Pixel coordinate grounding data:
____
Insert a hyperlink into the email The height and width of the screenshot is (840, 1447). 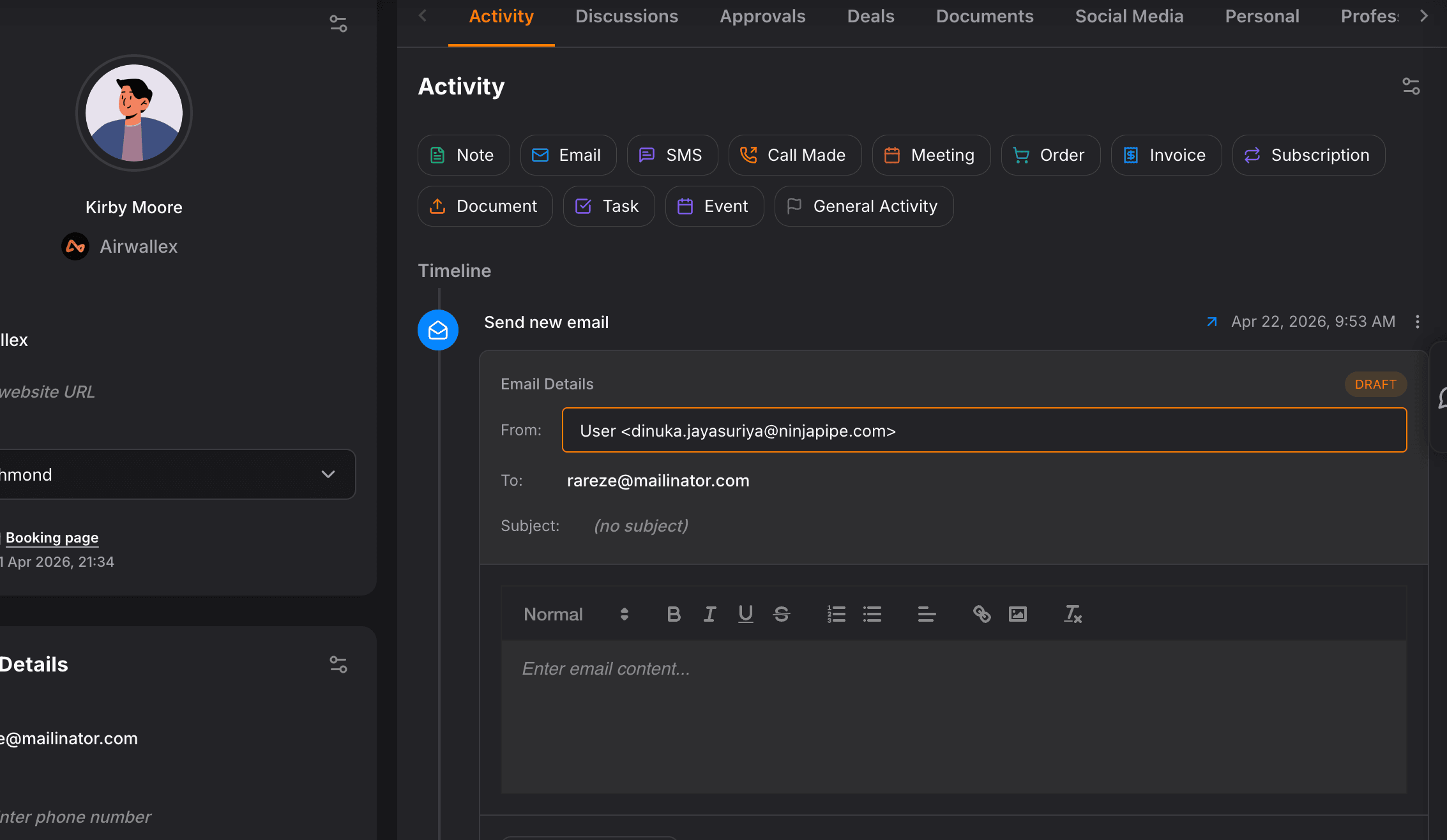pos(981,614)
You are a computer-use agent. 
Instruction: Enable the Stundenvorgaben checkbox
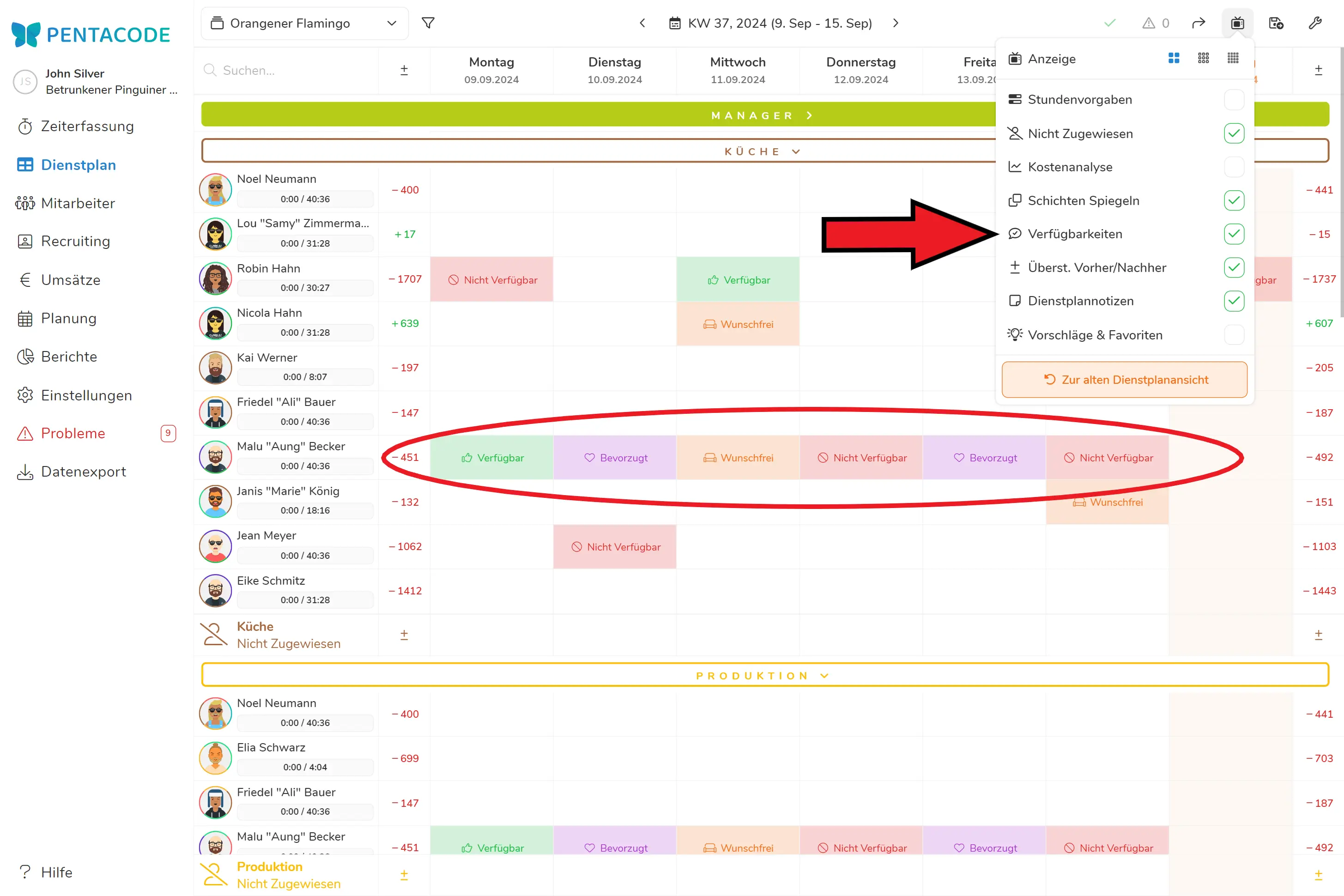[x=1234, y=99]
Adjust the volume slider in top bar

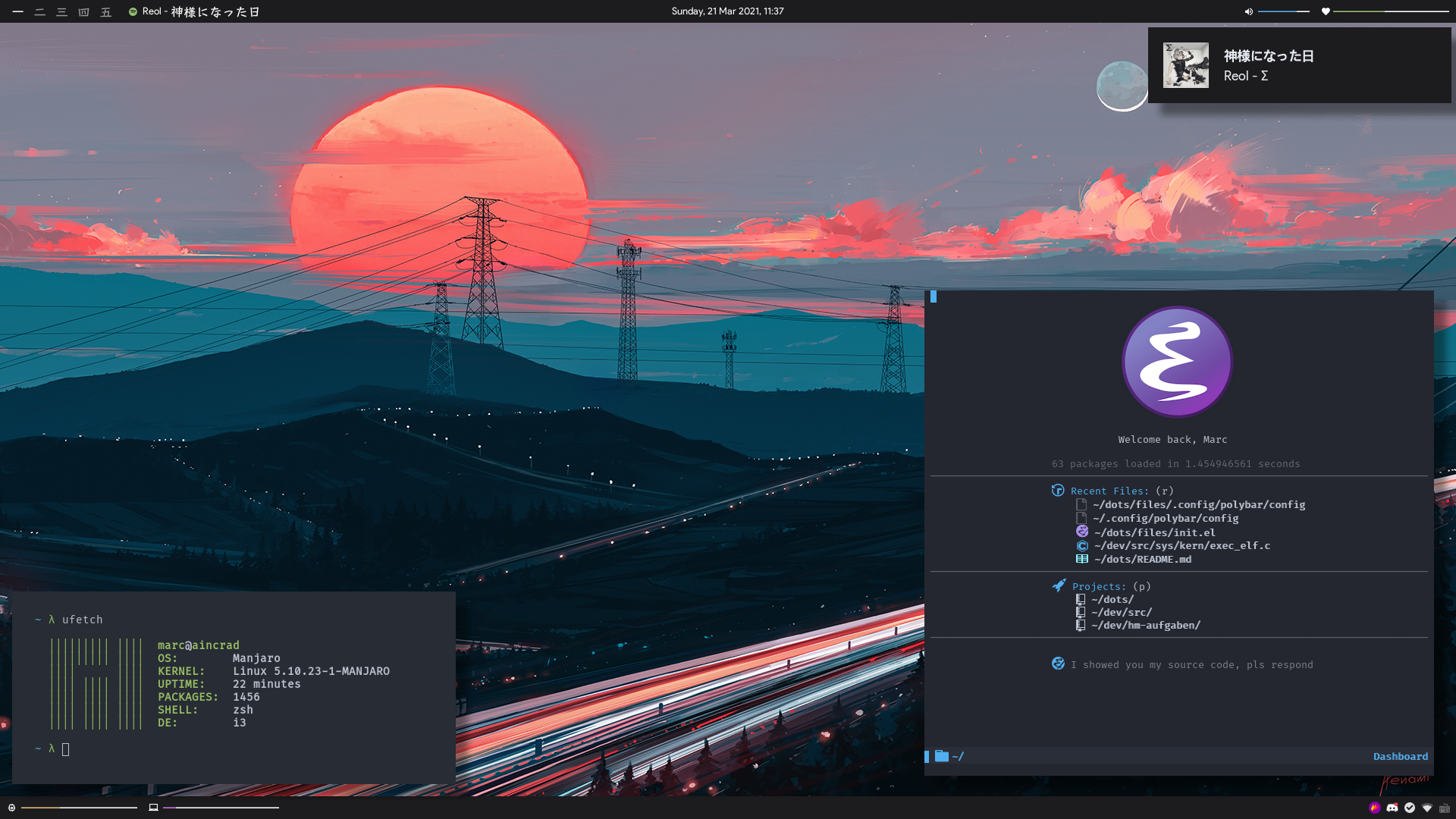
____
WHAT TO PRODUCE. Set down again, exactly, the lines from the one with "Instruction: Enable the" to the last line of the data, both included and pictures excluded.

RESULT OF THE EXERCISE.
Instruction: Enable the Stundenvorgaben checkbox
[x=1234, y=99]
Adjust the volume slider in top bar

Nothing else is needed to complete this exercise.